# Need input for UK rolling stock



## xo18thfa (Jan 2, 2008)

I have started on a UK style "Edward Thomas/Peter Sam" 0-4-2T live steamer. It's a Kerr-Stuart 2-footer that I believe is currently at the Talyllyn Railway. Here's a photo: 










And here is an old progress shot. 










I seek your opinions on the best/most appropriate rolling stock for this engine. Either coaches or wagons. Any photos, tips, web links etc are greatly appreciated. 

Plans for this engine came from the Romney Marsh Model Engineering Society, courtesy of Ralph Brades. I have widened it from Gauge 0 to Gauge 1. 
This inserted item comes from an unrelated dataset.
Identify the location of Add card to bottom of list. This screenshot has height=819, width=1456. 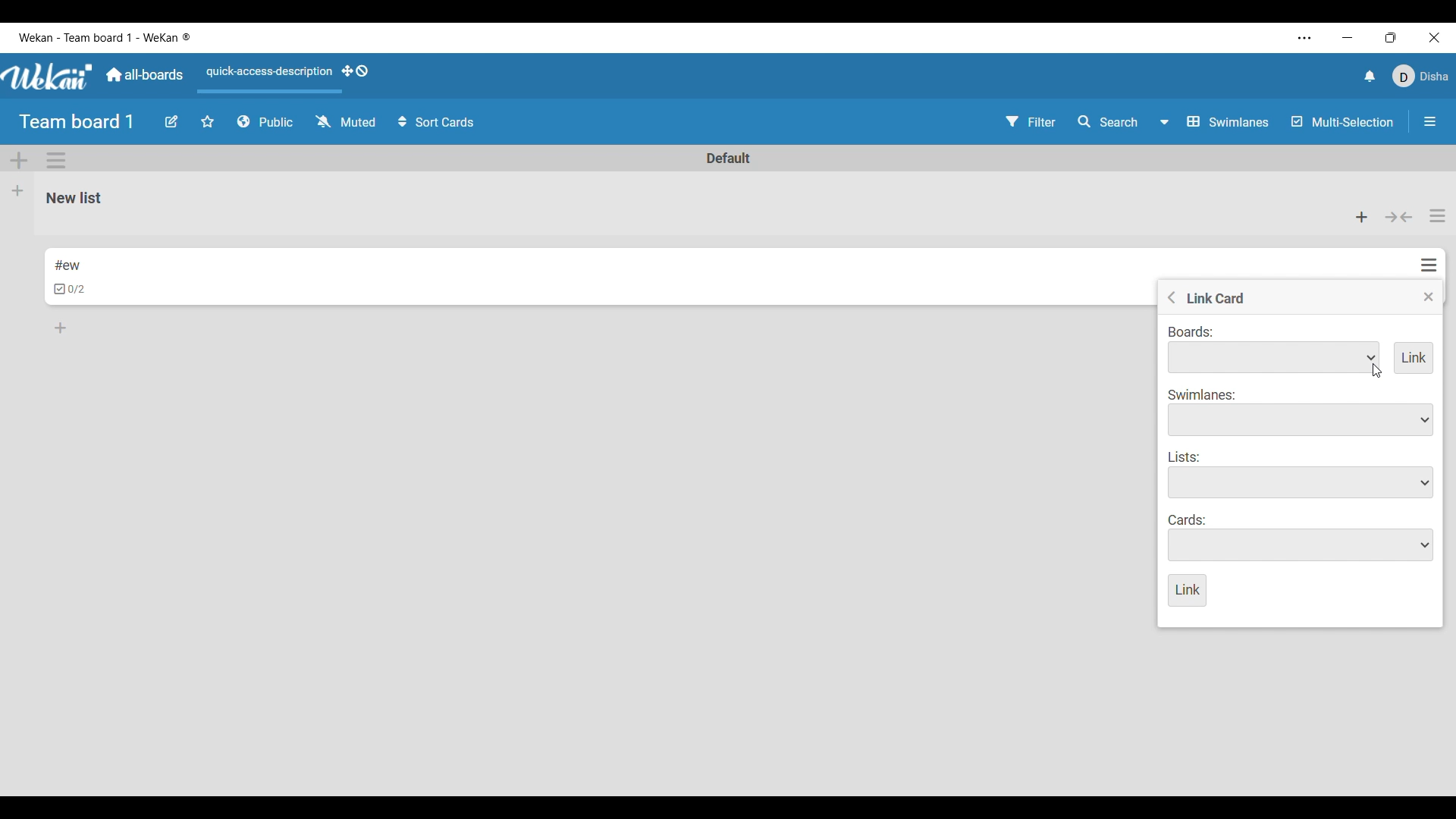
(61, 328).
Many Thanks in advance, Bob


----------



## tacfoley (Jan 3, 2008)

.


----------



## peter bunce (Dec 29, 2007)

Hi Bob, 

If you want Tallylyn coaches they are made as kit by tenmille(website with price list www.tenmille.co.uk/Tenmille_Price_2007.pdf ) or you can make your own they are quite simple vehicles. 


The Tal-y-llyn railway site which hass photos of their coaches is at http://www.talyllyn.co.uk


----------



## Pete Thornton (Jan 2, 2008)

Bob, 
A useful source is Garden Railway Specialists in the UK. (www.grsuk.com if that link doesn't work.) 
I have ordered from them over the phone and they ship promptly. They have a nice range of custom nameplates - my Argyll is now called "Annie", which got me some brownie points with the wife!


----------



## dana (Jan 7, 2008)

ip engineering is a source too .havearangefrom simple kits to real rail line basedkits.


----------



## Cougar Rock Rail (Jan 2, 2008)

Hi Bob, 

You may want to have a look here for some beautiful rolling stock. I can't comment on whether or not they are the right ones for you, but they are nice!: 

http://www.perfworld.freeserve.co.uk/index.html 

Keith


----------



## Spule 4 (Jan 2, 2008)

The Tenmille Talyllyn cars use a vacuum form body, not the best in the end. 
Edward Thomas is an ex-Corris loco actually, and there are Corris stock avaliable from a couple sources. 

Edit: BTW, nice work on your part!


----------



## dana (Jan 7, 2008)

heres a link for scratchbuilding a english coach 
http://www.gscalemad.co.uk/scratch_building_a_composite_coa.htm


----------



## xo18thfa (Jan 2, 2008)

Thank guys, these are a big help. As usual, so many options 

Thanks again Bob


----------